Production: From Interactive to Batch
The interactive version - five scenarios, real-time response - is a demo. The production version is different in scale but identical in structure:
INTERACTIVE (demo) PRODUCTION (batch)
-------------------- ----------------------------------
5 scenarios Hundreds to thousands of simulations
Real-time output Runs offline (nightly or on trigger)
Single policy event Continuous monitoring for policy signals
One recommendation Portfolio of documented recommendations
with confidence ranges and sensitivities
The production architecture adds a scheduler that detects policy changes above a materiality threshold, spawns analysis agents per affected trade lane, runs simulations in parallel, and stores the results in a structured recommendation store with full audit trails. The LLM’s synthesis job shifts from “pick one recommendation” to “summarize the portfolio and flag the high-urgency items.”
Policy signals --> Scheduler --> Simulation Farm --> Synthesis Agent --> Recommendation Store
(trigger) (vectorized, (LLM reads (versioned, auditable,
parallel runs) batch output) human-reviewable)
The key property that scales: the LLM never touches math. It reads structured outputs. So adding more simulation capacity doesn’t require changing the LLM layer, and improving the LLM doesn’t require revalidating the simulator.
Where to Draw the Line
The architectural question that comes up in every variant of this problem is: what belongs in code, and what belongs in the model?
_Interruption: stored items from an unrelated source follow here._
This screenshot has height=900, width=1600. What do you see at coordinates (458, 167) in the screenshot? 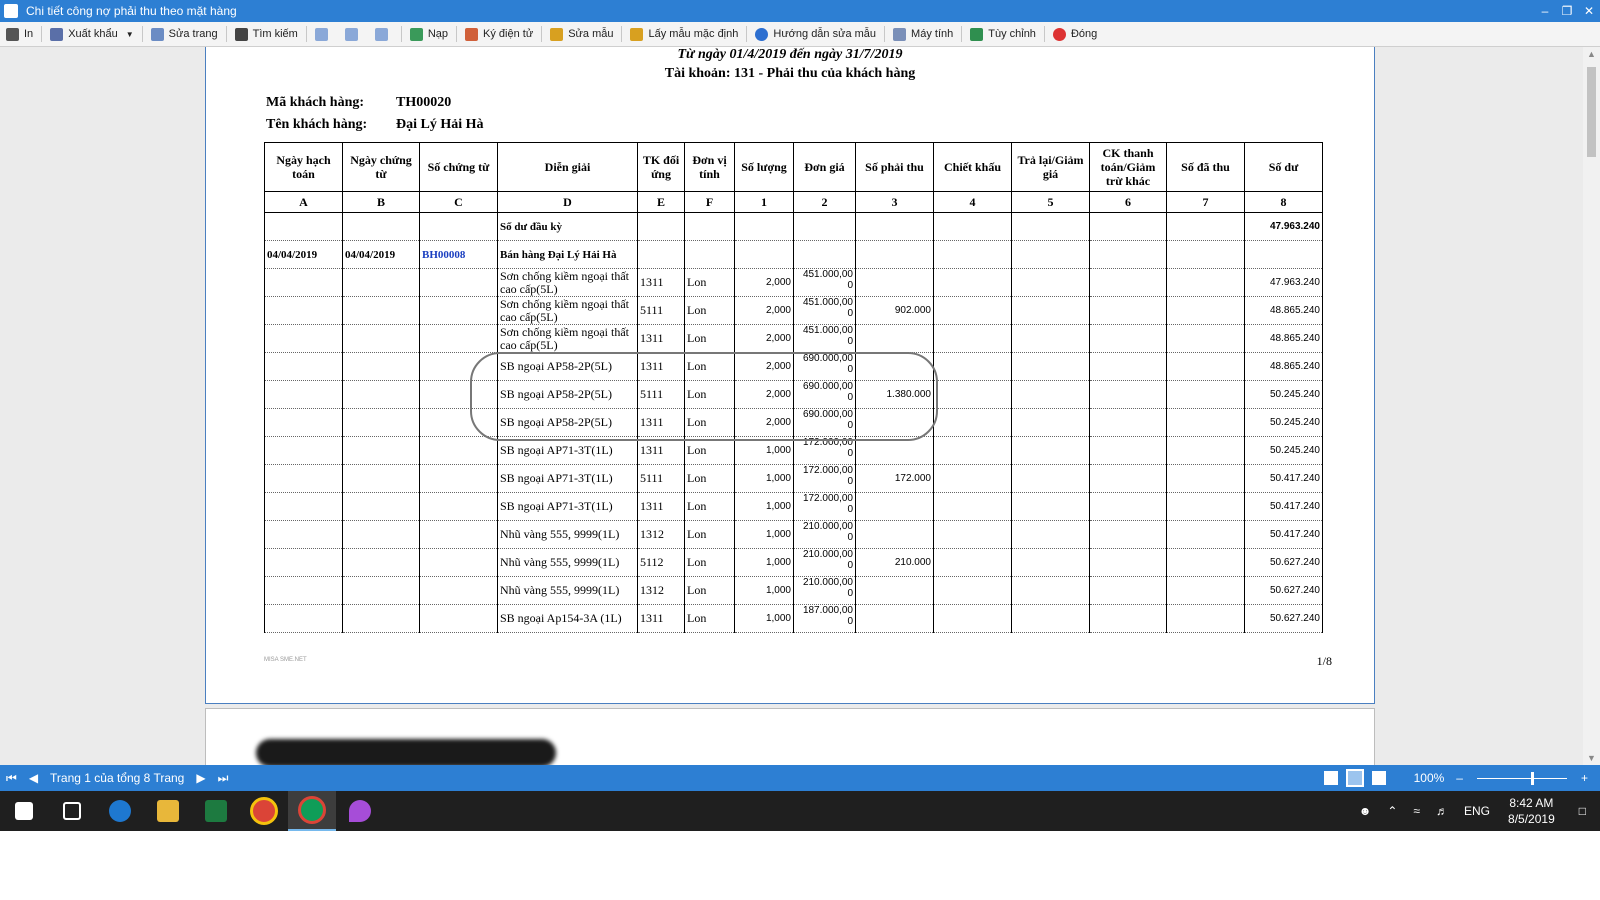
I see `column-header: Số chứng từ` at bounding box center [458, 167].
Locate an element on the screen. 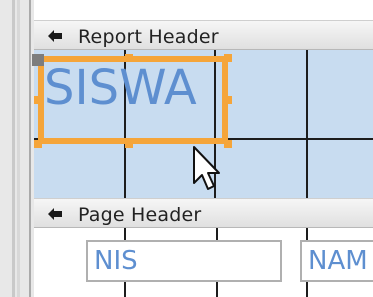 This screenshot has width=373, height=297. field-label-nis: NIS is located at coordinates (184, 261).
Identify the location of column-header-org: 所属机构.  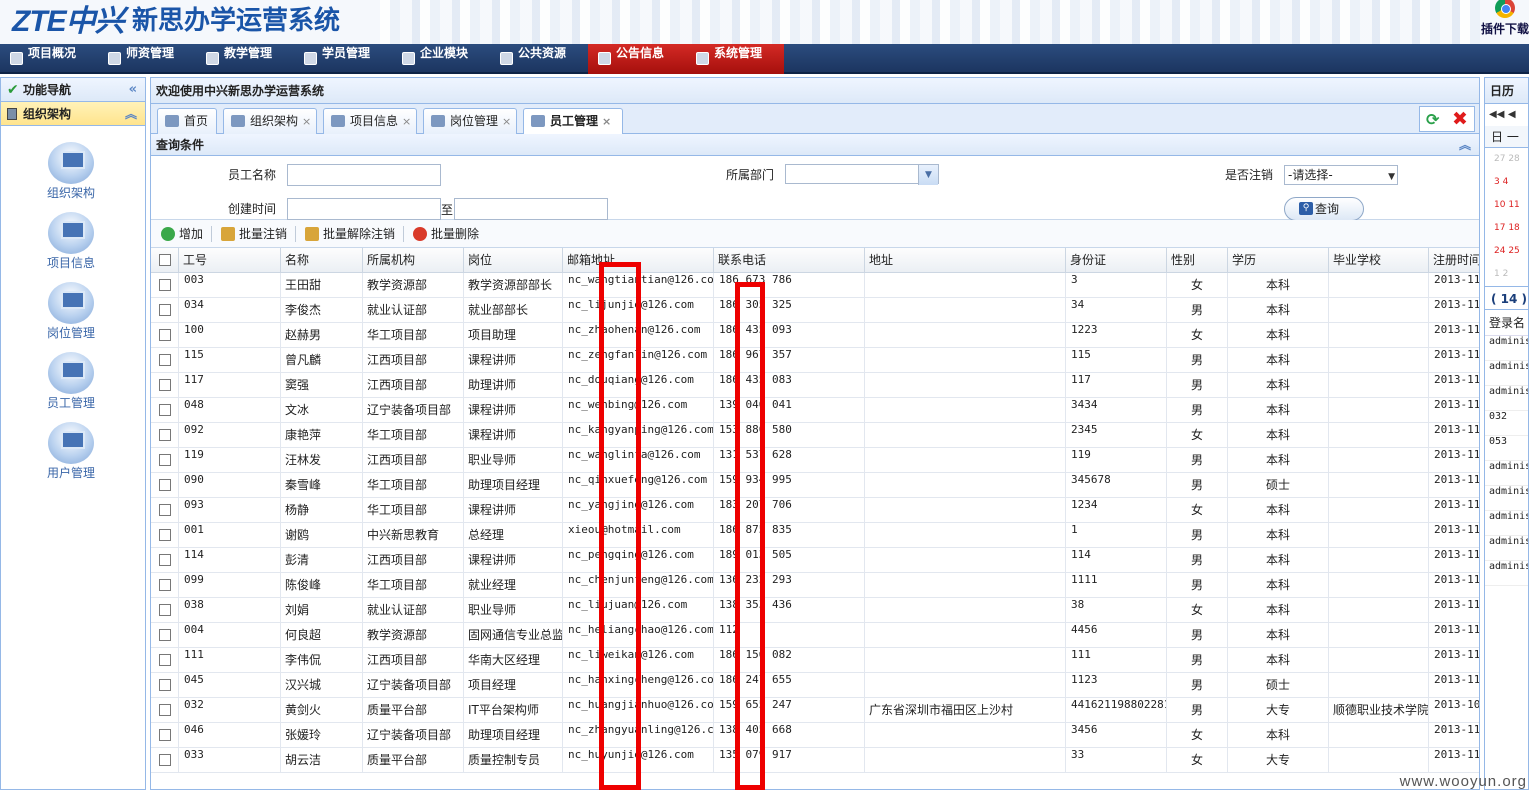
(414, 260).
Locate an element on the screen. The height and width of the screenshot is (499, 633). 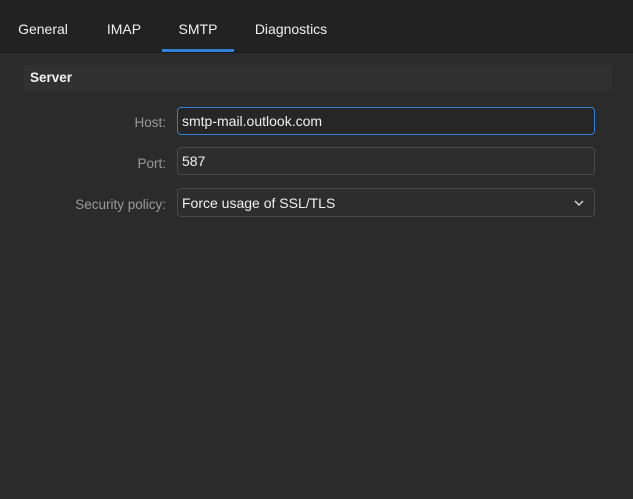
tab-general: General is located at coordinates (43, 26).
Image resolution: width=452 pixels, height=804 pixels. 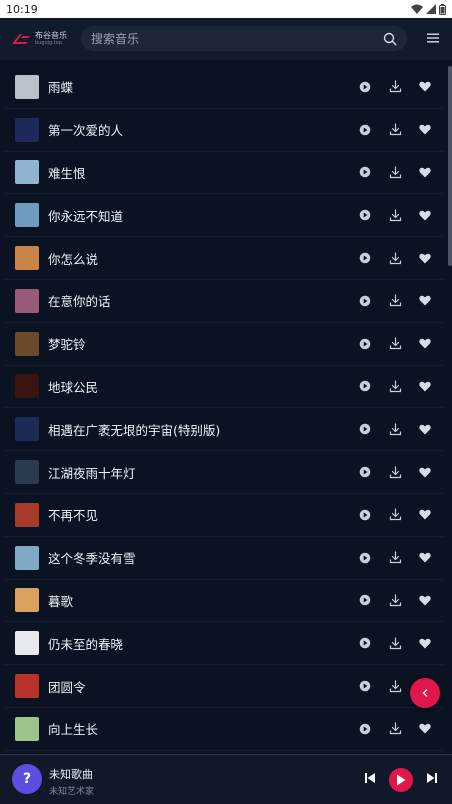 What do you see at coordinates (224, 472) in the screenshot?
I see `song-row: 江湖夜雨十年灯` at bounding box center [224, 472].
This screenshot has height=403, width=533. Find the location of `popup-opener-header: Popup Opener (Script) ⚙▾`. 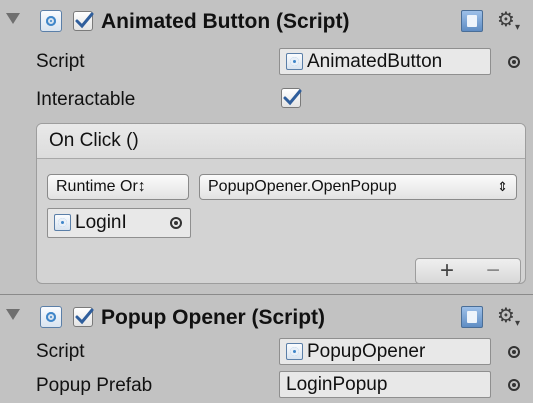

popup-opener-header: Popup Opener (Script) ⚙▾ is located at coordinates (266, 316).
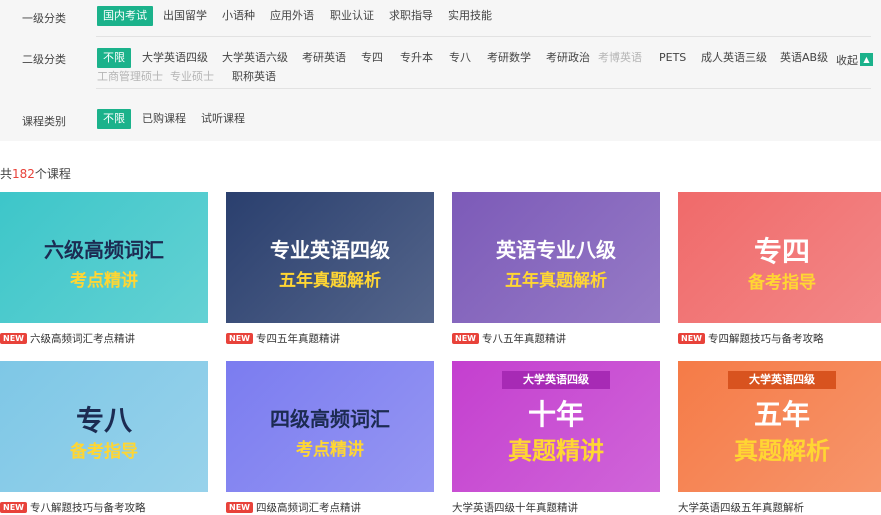  I want to click on course-title: 大学英语四级五年真题解析, so click(741, 508).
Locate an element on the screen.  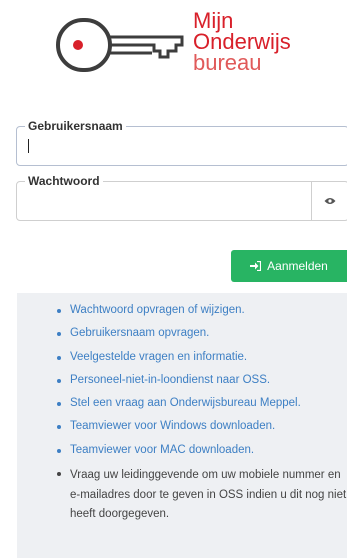
logo-line-onderwijs: Onderwijs is located at coordinates (242, 42).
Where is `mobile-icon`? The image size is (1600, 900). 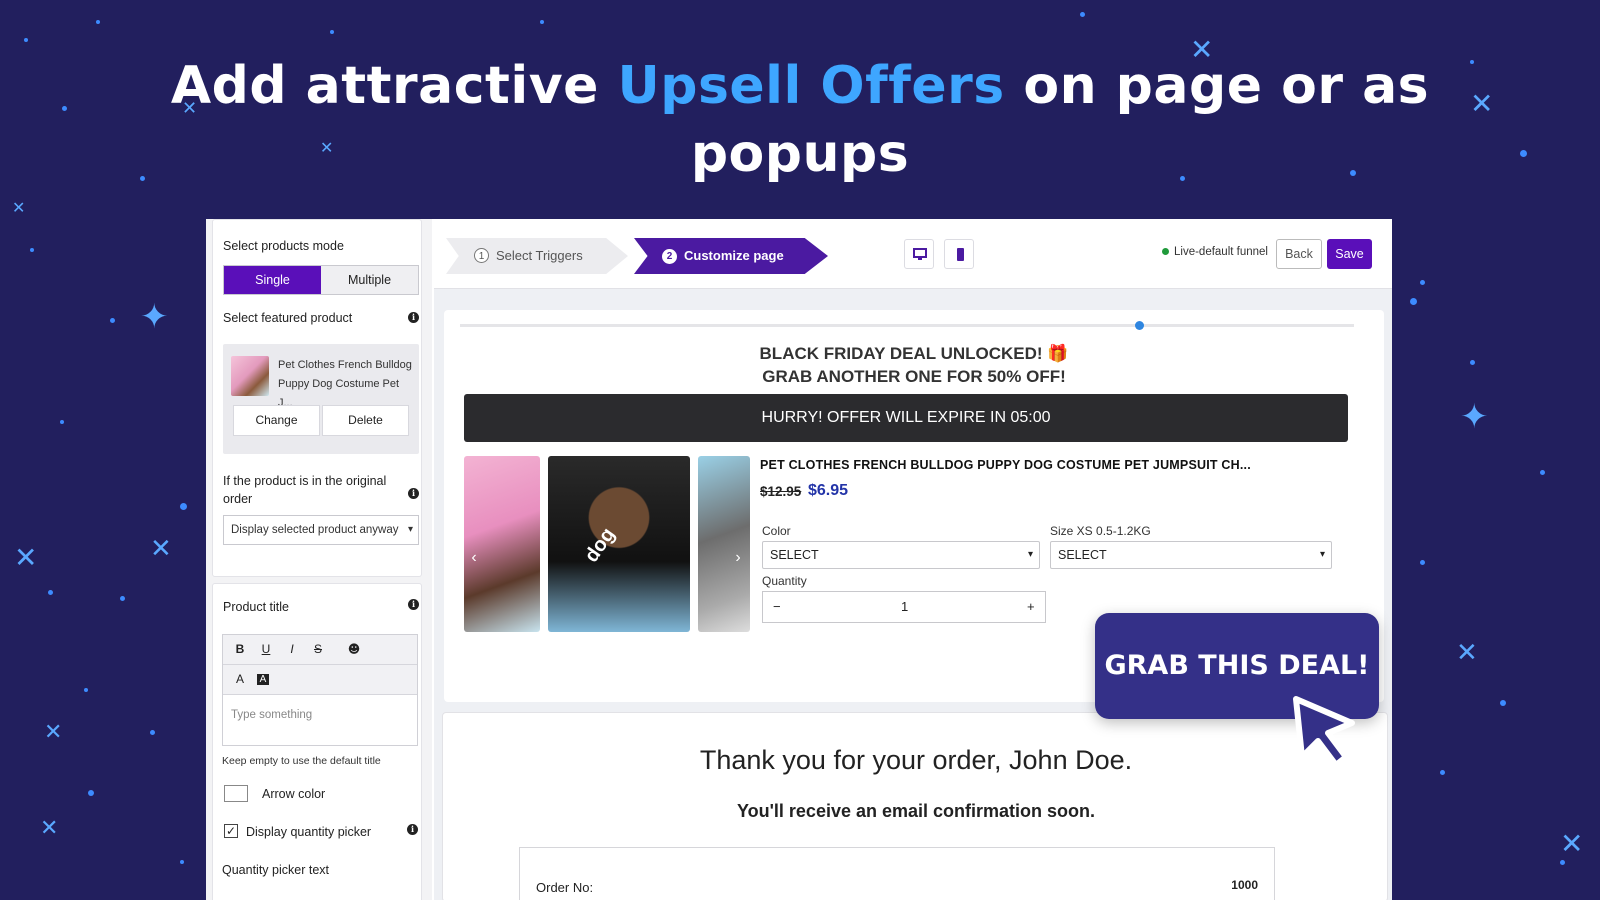
mobile-icon is located at coordinates (960, 254).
The rule I’ve found most reliable:
If the question has a correct answer derivable from data, it belongs in code. If the question requires judgment over structured results, it belongs in the LLM.
IN CODE: IN THE LLM:
-------------------------------- ----------------------------------
Tariff rate arithmetic "Which scenarios should I test?"
Supplier certification lookup "What does this policy imply?"
Capacity constraint checking "Which result is the best overall?"
MOQ enforcement "Why did this scenario fail?"
Cost aggregation across SKUs "How should I explain this?"
Lead time calculation "What am I missing in my analysis?"
The failure mode when you get this wrong in the LLM direction: the model does math, gets it slightly wrong, sounds confident, and someone trusts it. The failure mode when you get this wrong in the code direction: the optimizer runs on a poorly-framed scenario, returns an “optimal” answer to the wrong question, and nobody catches it until a supplier misses an order.
The hybrid exists precisely because both failure modes are real and neither is acceptable in production.
The Broader Pattern
This architecture - LLM as explorer, deterministic system as enforcer, structured feedback loop between them - isn’t specific to supply chain. It applies anywhere the problem has both:
- A large space of possible actions that requires judgment to navigate
- Hard constraints that must hold in the output regardless of what the model recommends
Loan underwriting, treatment protocol recommendation, infrastructure change management, legal contract review - any domain where a human expert would say “here are the options I’d consider” AND “here’s what would absolutely disqualify each one” is a candidate for this pattern.
The insight that makes it work in practice: the LLM doesn’t need to know the constraints in detail. It needs to be wired to a system that enforces them and returns violations as data. The model’s job is to respond to that data intelligently - which is exactly what it’s good at.
Closing
The temptation with capable frontier models is to route everything through the model and treat the results as reliable. For exploration, synthesis, and explanation - that trust is usually warranted. For anything with a ground truth derivable from data, it isn’t.
The architectural discipline of separating these two modes - and building the feedback loop that connects them - is what takes an AI system from “impressive demo” to something a production team can actually depend on.
Hard constraints belong in code. Not because models can’t reason about them. Because production systems can’t afford to find out when they got it slightly wrong.